Scale the items below, beginning at the line that has "You are a GUI" and stopping after the end of the records. Reproduce every line of that span in full, but multiply each coordinate in the answers by 2.15 and round it to a whole number, with halves rounded up, and leave the pictures out.

+++ Exercise materials

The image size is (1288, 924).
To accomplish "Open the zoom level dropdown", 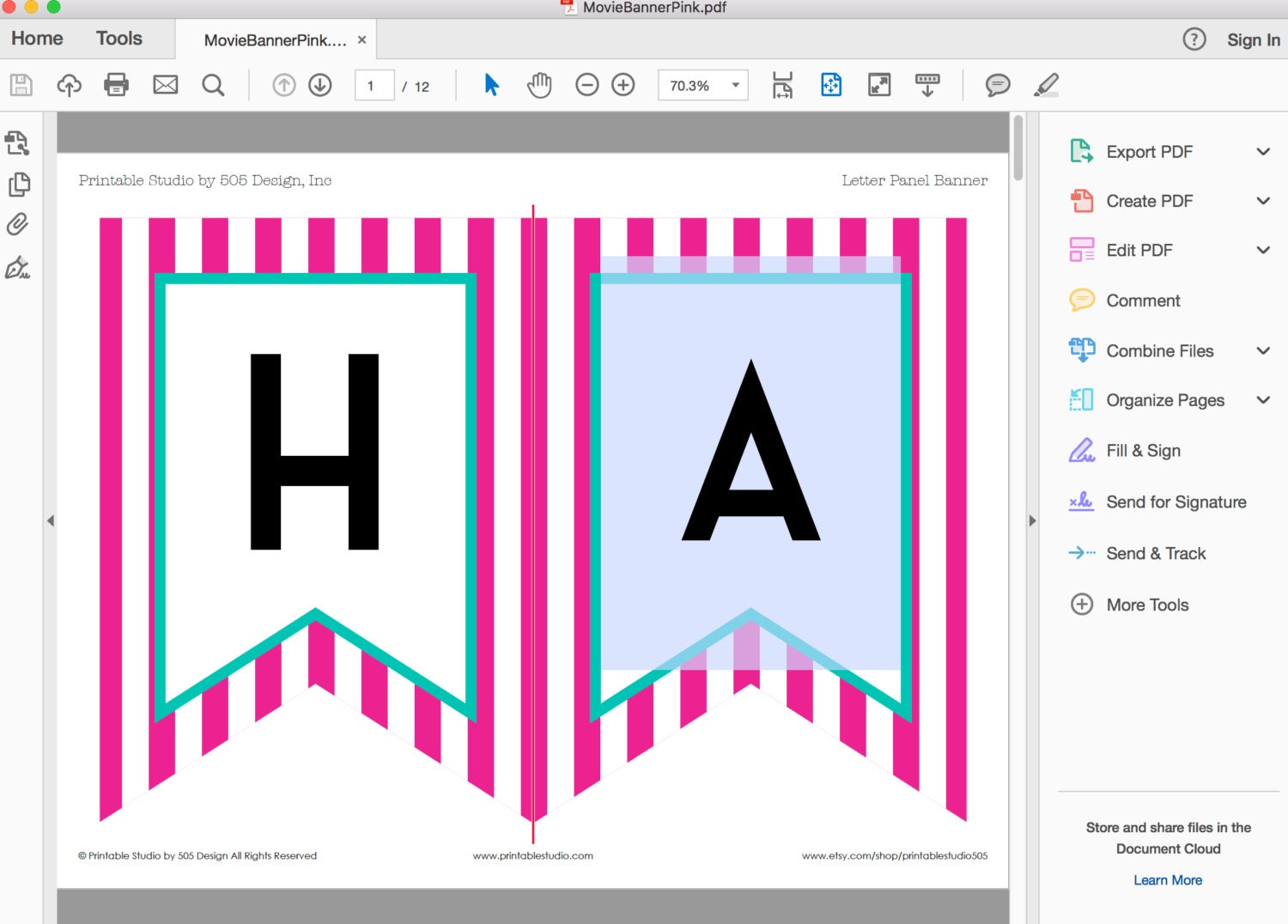I will coord(734,84).
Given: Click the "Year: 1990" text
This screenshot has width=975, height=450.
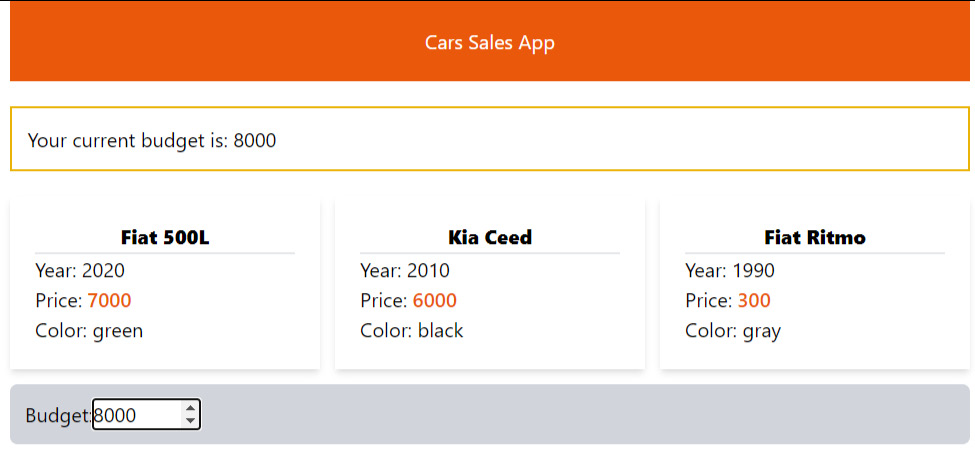Looking at the screenshot, I should pos(730,270).

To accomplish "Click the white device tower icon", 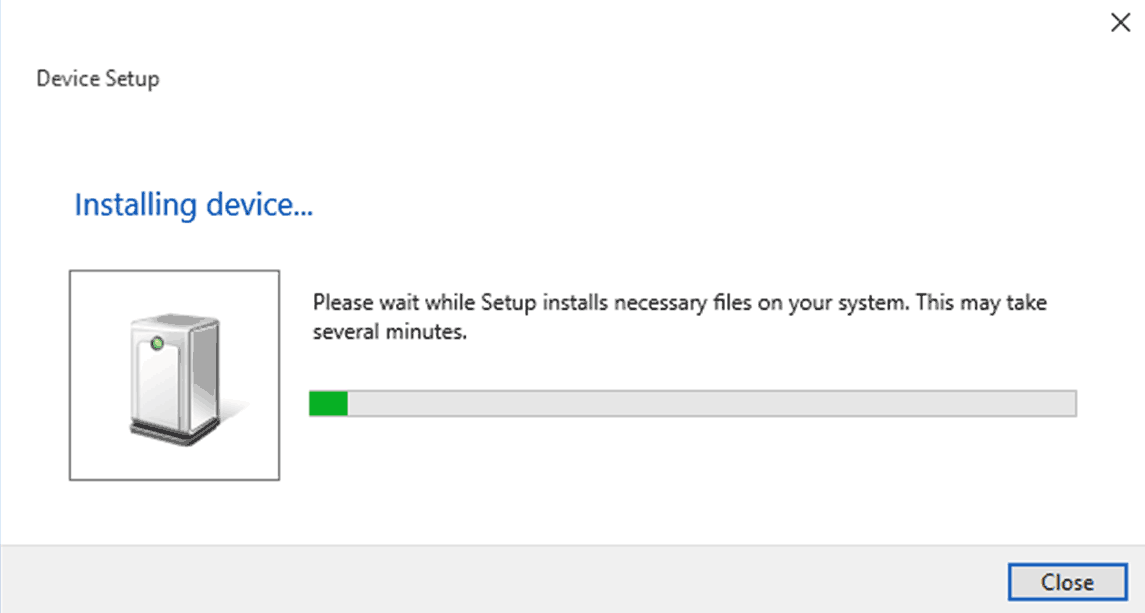I will pyautogui.click(x=175, y=378).
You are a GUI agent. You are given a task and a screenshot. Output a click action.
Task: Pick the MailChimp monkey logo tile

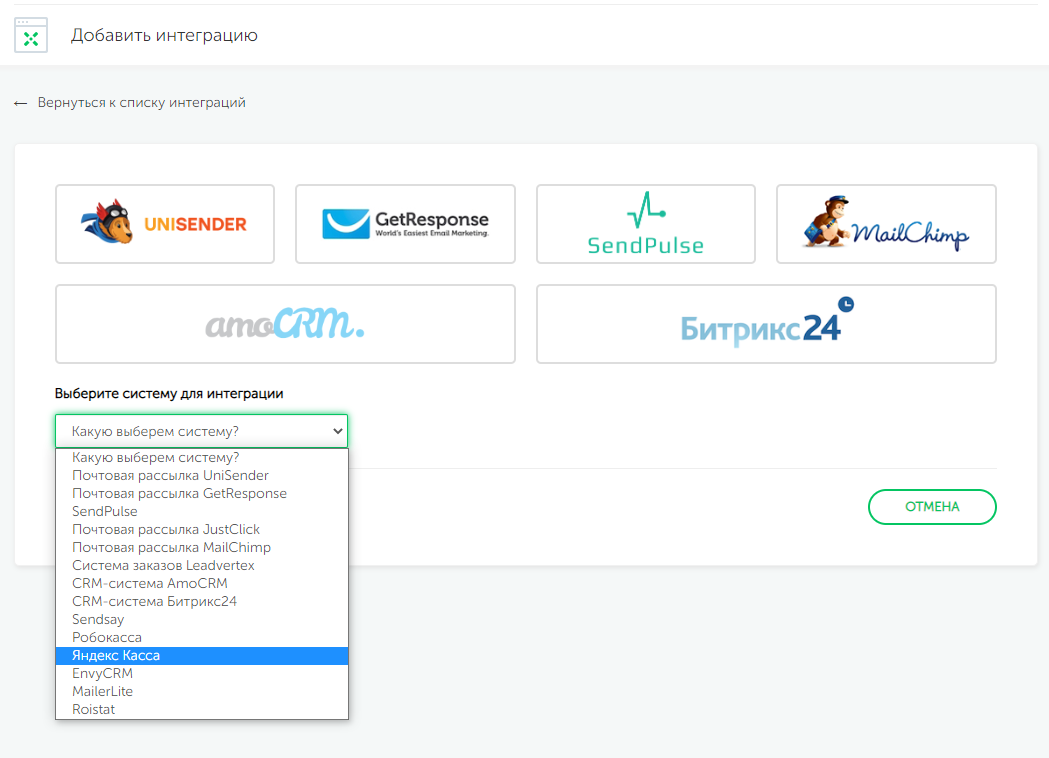(886, 224)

++++++

# [Final answer]
You are a GUI agent. You are given a task and a screenshot. Output a click action.
Task: Pick the MailChimp monkey logo tile

(1905, 482)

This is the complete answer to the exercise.